# PostgreSQL Tutorial: ROLLUP

August 3, 2023

Summary: in this tutorial, you will learn how to use the PostgreSQL `ROLLUP` to generate multiple grouping sets.

## Introduction to the PostgreSQL `ROLLUP`

The PostgreSQL `ROLLUP` is a subclause of the `GROUP BY` clause that offers a shorthand for defining multiple grouping sets. A grouping set is a set of columns by which you group. Check out the grouping sets tutorial for the detailed information.

Different from the `CUBE` subclause, `ROLLUP` does not generate all possible grouping sets based on the specified columns. It just makes a subset of those.

The `ROLLUP` assumes a hierarchy among the input columns and generates all grouping sets that make sense considering the hierarchy.
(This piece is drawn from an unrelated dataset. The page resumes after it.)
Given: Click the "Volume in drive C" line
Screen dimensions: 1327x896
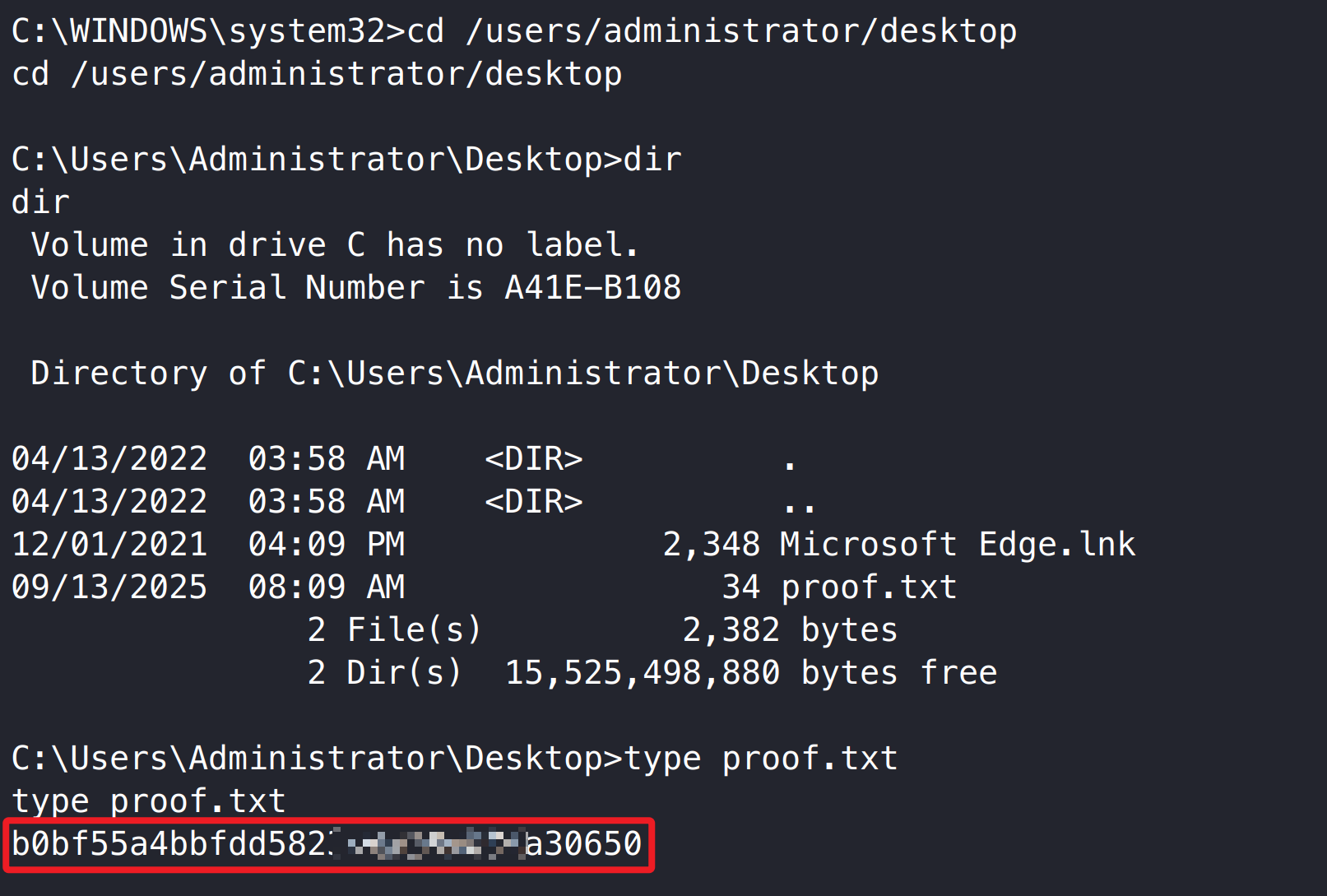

This is the reason why `ROLLUP` is often used to generate the subtotals and the grand total for reports.

For example, the `CUBE (c1,c2,c3)` makes all eight possible grouping sets:

``````(c1, c2, c3)
(c1, c2)
(c2, c3)
(c1,c3)
(c1)
(c2)
(c3)
()
``````

However, the `ROLLUP(c1,c2,c3)` generates only four grouping sets, assuming the hierarchy `c1 > c2 > c3` as follows:

``````(c1, c2, c3)
(c1, c2)
(c1)
()
``````

A common use of `ROLLUP` is to calculate the aggregations of data by year, month, and date, considering the hierarchy `year > month > date`

The following illustrates the syntax of the PostgreSQL `ROLLUP`:

``````SELECT
c1,
c2,
c3,
aggregate(c4)
FROM
table_name
GROUP BY
ROLLUP (c1, c2, c3);
``````

It is also possible to do a partial roll up to reduce the number of subtotals generated.

``````SELECT
c1,
c2,
c3,
aggregate(c4)
FROM
table_name
GROUP BY
c1,
ROLLUP (c2, c3);
``````

## PostgreSQL `ROLLUP` examples

If you haven’t create the sales table, you can use the following script:

``````DROP TABLE IF EXISTS sales;
CREATE TABLE sales (
brand VARCHAR NOT NULL,
segment VARCHAR NOT NULL,
quantity INT NOT NULL,
PRIMARY KEY (brand, segment)
);

INSERT INTO sales (brand, segment, quantity)
VALUES
('ABC', 'Basic', 200),
('XYZ', 'Basic', 300);
``````

The following query uses the `ROLLUP` clause to find the number of products sold by brand (subtotal) and by all brands and segments (total).

``````SELECT
brand,
segment,
SUM (quantity)
FROM
sales
GROUP BY
ROLLUP (brand, segment)
ORDER BY
brand,
segment;
``````

As you can see clearly from the output, the third row shows the sales of the `ABC` brand, the sixth row displays sales of the the `XYZ` brand. The last row shows the grand total for all brands and segments. In this example, the hierarchy is `brand > segment`.

If you change the order of brand and segment, the result will be different as follows:

``````SELECT
segment,
brand,
SUM (quantity)
FROM
sales
GROUP BY
ROLLUP (segment, brand)
ORDER BY
segment,
brand;
``````

In this case, the hierarchy is the `segment > brand`.

The following statement performs a partial roll-up:

``````SELECT
segment,
brand,
SUM (quantity)
FROM
sales
GROUP BY
segment,
ROLLUP (brand)
ORDER BY
segment,
brand;
``````

See the following `rental` table from the sample database.

The following statement finds the number of rental per day, month, and year by using the `ROLLUP`:

``````SELECT
EXTRACT (YEAR FROM rental_date) y,
EXTRACT (MONTH FROM rental_date) M,
EXTRACT (DAY FROM rental_date) d,
COUNT (rental_id)
FROM
rental
GROUP BY
ROLLUP (
EXTRACT (YEAR FROM rental_date),
EXTRACT (MONTH FROM rental_date),
EXTRACT (DAY FROM rental_date)
);
``````

In this tutorial, you have learned how to use the PostgreSQL `ROLLUP` to generate multiple grouping sets.